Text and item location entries
((

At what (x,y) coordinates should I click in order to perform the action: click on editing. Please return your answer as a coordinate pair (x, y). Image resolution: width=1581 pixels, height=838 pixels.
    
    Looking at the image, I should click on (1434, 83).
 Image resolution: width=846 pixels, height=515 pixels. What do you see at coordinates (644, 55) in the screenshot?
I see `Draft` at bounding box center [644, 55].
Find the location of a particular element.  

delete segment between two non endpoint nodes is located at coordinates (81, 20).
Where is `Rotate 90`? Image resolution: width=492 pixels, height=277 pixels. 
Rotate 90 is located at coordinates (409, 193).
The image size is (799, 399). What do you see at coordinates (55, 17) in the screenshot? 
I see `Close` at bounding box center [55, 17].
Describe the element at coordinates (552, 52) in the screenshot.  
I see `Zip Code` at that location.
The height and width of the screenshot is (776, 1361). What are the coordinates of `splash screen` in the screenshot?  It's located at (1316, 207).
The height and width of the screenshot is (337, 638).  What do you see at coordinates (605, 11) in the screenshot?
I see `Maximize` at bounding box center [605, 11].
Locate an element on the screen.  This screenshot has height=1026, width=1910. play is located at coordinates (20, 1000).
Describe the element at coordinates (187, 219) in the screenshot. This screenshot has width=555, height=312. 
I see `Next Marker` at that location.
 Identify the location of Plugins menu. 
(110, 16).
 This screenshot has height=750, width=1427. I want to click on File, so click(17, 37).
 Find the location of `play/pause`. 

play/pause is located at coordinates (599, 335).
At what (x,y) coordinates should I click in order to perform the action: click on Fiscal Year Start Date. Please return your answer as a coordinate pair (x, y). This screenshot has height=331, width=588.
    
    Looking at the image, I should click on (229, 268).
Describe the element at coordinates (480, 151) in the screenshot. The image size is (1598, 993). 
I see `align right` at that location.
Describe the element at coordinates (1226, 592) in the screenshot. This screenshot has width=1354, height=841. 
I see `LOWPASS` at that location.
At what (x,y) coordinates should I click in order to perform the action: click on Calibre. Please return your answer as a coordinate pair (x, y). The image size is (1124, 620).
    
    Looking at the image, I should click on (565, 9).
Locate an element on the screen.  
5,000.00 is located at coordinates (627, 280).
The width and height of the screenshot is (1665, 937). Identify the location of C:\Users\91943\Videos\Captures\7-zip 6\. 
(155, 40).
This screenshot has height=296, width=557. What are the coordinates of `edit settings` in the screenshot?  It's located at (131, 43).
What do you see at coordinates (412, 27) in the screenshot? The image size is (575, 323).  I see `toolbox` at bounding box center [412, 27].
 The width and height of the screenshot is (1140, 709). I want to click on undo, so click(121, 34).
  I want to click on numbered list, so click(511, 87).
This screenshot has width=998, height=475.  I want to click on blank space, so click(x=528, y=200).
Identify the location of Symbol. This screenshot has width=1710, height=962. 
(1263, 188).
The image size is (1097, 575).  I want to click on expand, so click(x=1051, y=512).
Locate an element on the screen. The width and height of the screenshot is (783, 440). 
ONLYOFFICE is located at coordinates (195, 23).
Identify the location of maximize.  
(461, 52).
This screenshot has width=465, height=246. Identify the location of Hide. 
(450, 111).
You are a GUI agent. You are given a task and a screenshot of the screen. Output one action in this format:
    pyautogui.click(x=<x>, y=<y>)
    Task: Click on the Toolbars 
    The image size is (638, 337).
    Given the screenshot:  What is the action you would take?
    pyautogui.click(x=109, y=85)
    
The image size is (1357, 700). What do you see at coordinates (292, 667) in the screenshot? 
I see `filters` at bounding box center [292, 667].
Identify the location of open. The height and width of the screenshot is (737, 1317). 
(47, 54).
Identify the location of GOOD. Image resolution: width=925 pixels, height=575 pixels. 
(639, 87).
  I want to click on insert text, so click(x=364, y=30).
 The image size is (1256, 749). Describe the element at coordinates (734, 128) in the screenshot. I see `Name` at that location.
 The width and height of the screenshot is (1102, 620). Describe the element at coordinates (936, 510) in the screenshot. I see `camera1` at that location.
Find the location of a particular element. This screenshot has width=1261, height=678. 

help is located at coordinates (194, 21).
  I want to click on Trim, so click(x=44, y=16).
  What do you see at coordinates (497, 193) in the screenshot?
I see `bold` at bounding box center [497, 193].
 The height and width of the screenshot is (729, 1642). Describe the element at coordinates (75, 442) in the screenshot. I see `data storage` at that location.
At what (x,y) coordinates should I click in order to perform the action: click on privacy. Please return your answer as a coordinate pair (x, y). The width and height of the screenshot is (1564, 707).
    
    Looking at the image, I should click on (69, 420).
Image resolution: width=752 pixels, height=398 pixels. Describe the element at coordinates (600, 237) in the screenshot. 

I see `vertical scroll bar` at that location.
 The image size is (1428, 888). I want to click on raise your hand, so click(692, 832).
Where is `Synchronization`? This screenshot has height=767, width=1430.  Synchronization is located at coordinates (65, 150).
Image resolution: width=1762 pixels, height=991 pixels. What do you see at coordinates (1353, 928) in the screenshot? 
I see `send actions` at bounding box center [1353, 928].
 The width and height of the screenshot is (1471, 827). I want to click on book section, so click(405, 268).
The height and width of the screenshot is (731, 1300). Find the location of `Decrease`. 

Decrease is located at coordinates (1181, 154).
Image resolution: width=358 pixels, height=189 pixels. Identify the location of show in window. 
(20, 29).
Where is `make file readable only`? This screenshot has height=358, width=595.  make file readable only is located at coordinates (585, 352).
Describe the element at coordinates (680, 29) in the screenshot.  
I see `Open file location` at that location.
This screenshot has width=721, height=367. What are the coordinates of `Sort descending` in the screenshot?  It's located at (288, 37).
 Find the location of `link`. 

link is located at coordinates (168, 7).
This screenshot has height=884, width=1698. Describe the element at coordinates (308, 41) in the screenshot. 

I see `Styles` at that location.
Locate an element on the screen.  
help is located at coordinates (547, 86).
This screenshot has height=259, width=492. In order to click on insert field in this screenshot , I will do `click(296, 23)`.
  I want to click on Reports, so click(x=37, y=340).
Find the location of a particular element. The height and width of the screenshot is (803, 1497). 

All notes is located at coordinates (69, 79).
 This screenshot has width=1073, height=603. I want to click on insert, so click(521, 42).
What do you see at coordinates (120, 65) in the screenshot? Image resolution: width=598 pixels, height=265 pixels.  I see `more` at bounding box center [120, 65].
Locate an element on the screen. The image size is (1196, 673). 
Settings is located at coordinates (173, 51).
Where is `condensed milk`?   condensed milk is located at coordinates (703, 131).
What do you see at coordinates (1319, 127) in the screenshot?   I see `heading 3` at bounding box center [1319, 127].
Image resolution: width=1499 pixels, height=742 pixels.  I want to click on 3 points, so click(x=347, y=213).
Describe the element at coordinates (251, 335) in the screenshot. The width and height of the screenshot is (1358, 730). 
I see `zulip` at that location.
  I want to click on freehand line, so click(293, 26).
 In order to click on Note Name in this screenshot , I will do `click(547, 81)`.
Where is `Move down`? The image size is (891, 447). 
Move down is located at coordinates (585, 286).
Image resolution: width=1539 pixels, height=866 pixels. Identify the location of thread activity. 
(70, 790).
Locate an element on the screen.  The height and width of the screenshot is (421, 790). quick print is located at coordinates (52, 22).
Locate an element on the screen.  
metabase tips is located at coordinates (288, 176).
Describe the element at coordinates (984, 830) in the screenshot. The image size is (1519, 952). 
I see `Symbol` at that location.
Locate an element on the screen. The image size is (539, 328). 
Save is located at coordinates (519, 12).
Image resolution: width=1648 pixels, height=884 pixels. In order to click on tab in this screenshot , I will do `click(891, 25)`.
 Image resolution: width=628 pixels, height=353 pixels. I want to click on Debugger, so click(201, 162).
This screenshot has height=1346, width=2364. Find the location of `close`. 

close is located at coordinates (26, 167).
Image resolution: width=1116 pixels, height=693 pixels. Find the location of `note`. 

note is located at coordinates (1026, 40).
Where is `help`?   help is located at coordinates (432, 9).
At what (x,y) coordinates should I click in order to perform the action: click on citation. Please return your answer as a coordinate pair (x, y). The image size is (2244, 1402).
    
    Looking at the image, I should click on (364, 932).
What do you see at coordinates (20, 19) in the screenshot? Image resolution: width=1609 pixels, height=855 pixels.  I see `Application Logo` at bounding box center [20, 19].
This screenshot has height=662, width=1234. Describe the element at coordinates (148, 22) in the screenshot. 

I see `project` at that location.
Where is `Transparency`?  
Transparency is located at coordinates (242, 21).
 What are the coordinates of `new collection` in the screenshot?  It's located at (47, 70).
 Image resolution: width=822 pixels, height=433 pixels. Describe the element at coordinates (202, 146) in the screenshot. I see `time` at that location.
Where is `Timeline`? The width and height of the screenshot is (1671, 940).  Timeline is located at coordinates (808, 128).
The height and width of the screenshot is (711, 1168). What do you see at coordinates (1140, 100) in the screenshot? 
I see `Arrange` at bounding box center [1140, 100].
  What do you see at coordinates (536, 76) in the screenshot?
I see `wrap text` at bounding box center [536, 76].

))

What the exercise asks —
Render the stretch of the listing above from the line containing "coordinates (52, 22)." through the line containing "Looking at the image, I should click on (364, 932)." as a Markdown table with the columns Row and Line. Skip blank lines.

Solution to this task —
| Row | Line |
|---|---|
| 1 | Locate an element on the screen.  The height and width of the screenshot is (421, 790). quick print is located at coordinates (52, 22). |
| 2 | Locate an element on the screen.   |
| 3 | metabase tips is located at coordinates (288, 176). |
| 4 | Describe the element at coordinates (984, 830) in the screenshot. The image size is (1519, 952).  |
| 5 | I see `Symbol` at that location. |
| 6 | Locate an element on the screen. The image size is (539, 328).  |
| 7 | Save is located at coordinates (519, 12). |
| 8 | Image resolution: width=1648 pixels, height=884 pixels. In order to click on tab in this screenshot , I will do `click(891, 25)`. |
| 9 |  Image resolution: width=628 pixels, height=353 pixels. I want to click on Debugger, so click(201, 162). |
| 10 | This screenshot has height=1346, width=2364. Find the location of `close`.  |
| 11 | close is located at coordinates (26, 167). |
| 12 | Image resolution: width=1116 pixels, height=693 pixels. Find the location of `note`.  |
| 13 | note is located at coordinates (1026, 40). |
| 14 | Where is `help`?   help is located at coordinates (432, 9). |
| 15 | At what (x,y) coordinates should I click in order to perform the action: click on citation. Please return your answer as a coordinate pair (x, y). The image size is (2244, 1402). |
| 16 |     Looking at the image, I should click on (364, 932). |